Publication
Layered direct policy search for learning hierarchical skills
Felix End; Riad Akrour; Jan Peters; Gerhard Neumann
In: 2017 IEEE International Conference on Robotics and Automation. IEEE International Conference on Robotics and Automation (ICRA-2017), May 29 - June 3, Singapore, Pages 6442-6448, IEEE, 2017.
Abstract
Solutions to real world robotic tasks often require complex behaviors in high dimensional continuous state and action spaces. Reinforcement Learning (RL) is aimed at learning such behaviors but often fails for lack of scalability. To address this issue, Hierarchical RL (HRL) algorithms leverage hierarchical policies to exploit the structure of a task. However, many HRL algorithms rely on task specific knowledge such as a set of predefined sub-policies or sub-goals. In this paper we propose a new HRL algorithm based on information theoretic principles to autonomously uncover a diverse set of sub-policies and their activation policies.

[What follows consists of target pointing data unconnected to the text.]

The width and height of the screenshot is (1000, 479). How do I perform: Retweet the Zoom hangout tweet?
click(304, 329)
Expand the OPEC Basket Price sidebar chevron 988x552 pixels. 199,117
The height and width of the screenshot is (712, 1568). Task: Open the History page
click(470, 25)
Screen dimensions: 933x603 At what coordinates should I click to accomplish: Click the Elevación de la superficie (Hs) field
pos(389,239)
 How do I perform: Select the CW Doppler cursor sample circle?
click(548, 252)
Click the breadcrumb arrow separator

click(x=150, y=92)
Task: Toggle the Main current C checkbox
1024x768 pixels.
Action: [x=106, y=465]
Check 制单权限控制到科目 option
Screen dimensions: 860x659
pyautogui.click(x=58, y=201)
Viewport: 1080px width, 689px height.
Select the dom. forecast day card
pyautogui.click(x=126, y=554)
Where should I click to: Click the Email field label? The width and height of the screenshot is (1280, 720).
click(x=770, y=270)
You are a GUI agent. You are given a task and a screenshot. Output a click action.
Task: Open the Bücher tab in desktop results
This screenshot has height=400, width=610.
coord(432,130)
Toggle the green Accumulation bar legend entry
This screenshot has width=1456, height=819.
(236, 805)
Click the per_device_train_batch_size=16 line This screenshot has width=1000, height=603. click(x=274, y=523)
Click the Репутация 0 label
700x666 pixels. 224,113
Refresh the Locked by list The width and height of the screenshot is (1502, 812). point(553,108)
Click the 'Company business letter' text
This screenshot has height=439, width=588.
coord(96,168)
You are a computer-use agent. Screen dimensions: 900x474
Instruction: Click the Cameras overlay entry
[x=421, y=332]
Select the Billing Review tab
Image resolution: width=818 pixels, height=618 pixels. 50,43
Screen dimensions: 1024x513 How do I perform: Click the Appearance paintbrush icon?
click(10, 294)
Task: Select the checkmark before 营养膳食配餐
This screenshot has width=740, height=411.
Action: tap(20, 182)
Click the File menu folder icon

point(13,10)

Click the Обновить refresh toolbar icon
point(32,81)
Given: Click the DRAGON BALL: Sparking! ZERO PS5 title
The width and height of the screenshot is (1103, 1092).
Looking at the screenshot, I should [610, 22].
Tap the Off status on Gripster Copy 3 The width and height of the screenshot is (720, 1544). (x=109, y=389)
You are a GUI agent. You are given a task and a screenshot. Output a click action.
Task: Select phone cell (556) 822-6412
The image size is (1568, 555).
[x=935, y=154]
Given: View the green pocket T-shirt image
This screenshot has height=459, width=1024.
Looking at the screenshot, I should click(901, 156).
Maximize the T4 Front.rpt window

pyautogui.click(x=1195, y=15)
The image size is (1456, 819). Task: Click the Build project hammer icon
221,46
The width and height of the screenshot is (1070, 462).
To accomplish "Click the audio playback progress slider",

Moreover, the learning process mirrors the policys structure and is thus also hierarchical, consisting of a set of independent optimization problems. The hierarchical structure of the learning process allows us to control the learning rate of the sub-policies and the gating individually and add specific information theoretic constraints to each layer to ensure the diversification of the sub-policies. We evaluate our algorithm on two high dimensional continuous tasks and experimentally demonstrate its ability to autonomously discover a rich set of sub-policies.